I have a table for employee with comment spread across multiple rows. Those need to be joined into a single row. To identify which rows can be joined, we need to use date field - if date is present and there is subsequent row with no date then that denote start of comment for employee. If however there is single row with no date with no prior date row as well then that is considered as new comment. The order in which comment are entered (identity column) is also provided so LEAD function was the way I was trying Below Table is what we have: Table screenshot
EmployeeId | Date | Comment | Order |
---|---|---|---|
1001 | 2021-01-08 | This is only first part | 1 |
1001 | NULL | this is the second | 2 |
1001 | NULL | and this is third part | 3 |
1001 | 2021-01-15 | This is a new comment for same | 4 |
1002 | 2021-01-16 | This one has subsequent comment | 5 |
1002 | 2021-01-16 | The second comment | 6 |
1003 | NULL | This is single comment | 7 |
1003 | 2021-01-12 | This is also single comment | 8 |
The result we expect is : Result Expected
EmployeeId | Date | Comment | Order |
---|---|---|---|
1001 | 2021-01-08 | This is only first part this is the second and this is third part | 1 |
1001 | NULL | This is a new comment for same | 4 |
1002 | 2021-01-15 | This one has subsequent comment The second comment | 5 |
1003 | 2021-01-16 | This is single comment | 7 |
1003 | 2021-01-16 | This is also single comment | 8 |
I am trying the lead function but not able to get how to join n number of row based on condition. Any help?
SQL :
CREATE TABLE Comments(
[EmployeeID] [int] NOT NULL,
[Date] [date] null,
[Comment] [varchar](100) NULL,
[Order] [int] NULL
)
INSERT INTO Comments VALUES('1001','1/8/2021', 'This is only first part', 1)

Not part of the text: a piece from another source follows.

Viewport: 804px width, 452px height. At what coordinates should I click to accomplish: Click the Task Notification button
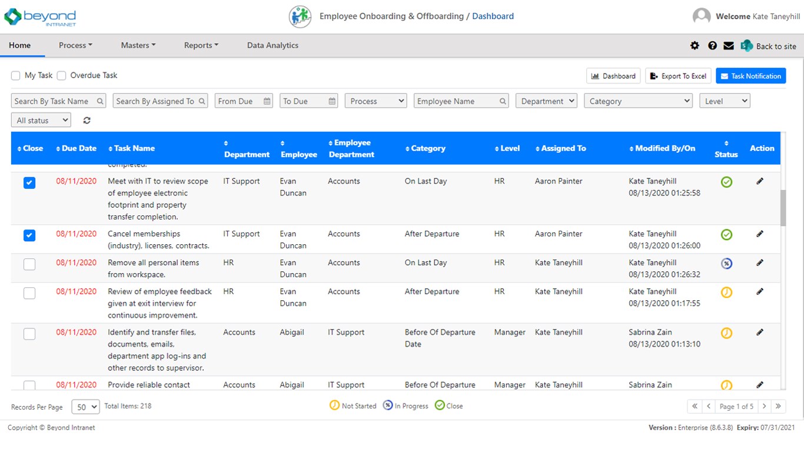tap(750, 76)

INSERT INTO Comments VALUES('1001',NULL, 'this is the second', 2)
INSERT INTO Comments VALUES('1001',NULL, 'and this is third part', 3)
INSERT INTO Comments VALUES('1001','1/15/2021', 'This is a new comment for same', 4)
INSERT INTO Comments VALUES('1002','1/16/2021', 'This one has subsequent comment', 5)
INSERT INTO Comments VALUES('1002','1/16/2021', 'The second comment', 6)
INSERT INTO Comments VALUES('1003',NULL, 'This is single comment', 7)
INSERT INTO Comments VALUES('1003','1/12/2021', 'This is also single comment', 8)
CodePudding user response:
I left a bunch of comments about details in your "expected results" that did not make sense given your requirements. If I go by your stated requirements then here is a solution:
First normalize the table to have dates so we can use group by
SELECT EmployeeID,
COALESCE([Date],
LAG([Date] OVER (ORDER BY [Order] ASC), -- Get the prior one if null
MIN([Date] OVER (PARTITION BY EmployeeID ORDER BY [Date] ASC)) AS [Date], -- Get the smallest one if the last two are null
Comment,
[Order]
FROM sometableyoudidnotname
Now that we have this table we can use group by and string_agg
SELECT EmployeeID,
MIN(cDate) as [DATE],
STRING_AGG(Comment, ' ') WITHIN GROUP (ORDER BY [ORDER] ASC) AS Comment
FROM (
SELECT EmployeeID,
COALESCE([Date],
LAG([Date] OVER (ORDER BY [Order] ASC), -- Get the prior one if null
MIN([Date] OVER (PARTITION BY EmployeeID ORDER BY [Date] ASC)) AS [Date], -- Get the smallest one if the last two are null
Comment,
[Order]
FROM sometableyoudidnotname) X
GROUP BY EmployeeID